A veteran of Was (Not Was) and Kid Rock‘s Twisted Brown Trucker band, and myriad sessions, saxophonist David McMurray came into the late Johnny Hallyday‘s orbit when good pal Don Was produced the French singing icon’s 2014 album Rester Vivant — and never left. Hallyday was so taken with McMurray that he stole him away to be part of his touring band, where McMurray stayed until Hallyday’s final headlining tour ended during August 2016. Back at home in Detroit, with a new solo album of his own due out next year, McMurray talked to Billboard about his time with Hallyday.
Don was producing [Rester Vivant], and [Hallyday] decided he needed a sax. Don said, “I got this guy in Detroit who’s good” and kind of built me up, and they said OK. When I came out, I didn’t know what to expect, but [Was] said, “Just play yourself. Just be yourself,” and we just blasted through the solos, and [Hallyday] was so cool. After the session was over he came up and said, “Do you want to join my band?” I thought he was joking, so I was like, “Oh, yeah, of course! I’m ready!” But he was serious. He came back and said, “OK, you’re going to join my band? It’s a rock ‘n’ roll band.” He told me everything he was going to do, and he pretty much did it. We toured off and on for, like, a year and a half and did some TV shows and things like that.

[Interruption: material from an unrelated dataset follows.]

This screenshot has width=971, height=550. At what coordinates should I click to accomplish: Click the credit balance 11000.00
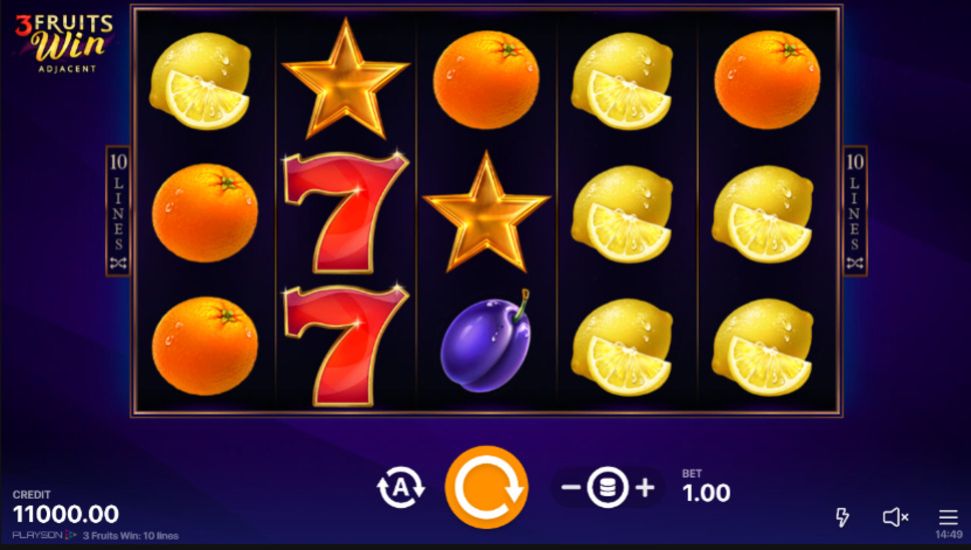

It was a very cool situation. I’d go back and forth and be in France for a stretch at a time. It’s every musicians dream to go to France and play, right? I actually was in the middle of Paris, right in the middle of town and we’d be playing three gigs a week, so the rest of the week I’m just playing and having a good time. It was something I wished for forever, but it just kind of happened.
And Johnny, he had a lot of pop hits but he looked at himself as a rock/R&B kind of singer. Besides his own hits we’d be doing covers of Wilson Pickett, these obscure Johnny Guitar Watson songs I didn’t even know. He would sing them in French, but he was really deep into music. Y’know, Jimi Hendrix opened for [Hallyday] in France, and after that Johnny recorded “Hey Joe” and it became a hit for him over there. But he had 40 years of hits. He could do every song a hit but instead he would still put out the Johnny Guitar Watson, stuff he just enjoyed singing. That was very cool.
He was such an icon over there. People told me, “He’s big.” “OK, cool.” “No, he’s really big.” One guy said he’s bigger than the president. I said, “Really?” But they weren’t joking. He was someone grandmas knew, and their kids knew ’em and their grandkids.
He was such a great singer. I would listen to the old tapes and when he was young he was a good singer, but by the end he had this big, operatic, deep voice and he would be killing them every night on the gigs. I didn’t really know what he was saying, but people were very emotional about what he was singing. I would look out every night and there’d be women out there crying and guys with their hands reaching out, like they’re singing the songs themselves. It was powerful.
He was a great guy, too. I could tell he kinda respected me and stuff like that, but he was really just a good guy, and I learned from him, just watching how he handled the stage. He would just go out there and kill them. He still had that powerful voice and just delivered every time he was on stage.
People knew he had cancer, but he was such a fighter. They called him The Boss over there; All the other singers, no matter how old they were, he was ahead of all of them. Everybody was like, “Oh, he’s gonna beat this.” Somewhere in the middle of this year he went out and did one of those all-star singer tours, and my friends who were in the band went and I said, “How did he look?” “He looks great. He sounds great!” He wasn’t giving up or anything like that. Everybody thought, “He’s The Boss. He’s gonna beat this.”
He was still planning on touring. He had the idea he was going to tour next year. It was going to be his 75th year, so [he was] gonna do a special tour, in the round or something like that. He was looking forward to it. And the last time I saw him he said, “I will see you in California. We’re recording a new record in California. I’ll fly you out and we will do that,” and I’m like, “Yeah!” But he didn’t get to that point.
I actually heard from some of his fans, serious fans who you’d see at 10, 15 shows on a tour. They were writing me ’cause they were concerned. They said, “Put Johnny in your prayers,” and I was like, “Wow, this might be more serious than I thought.” But people cared about him that much, and I’m so grateful I got to experience that. He gave me the experience of a lifetime.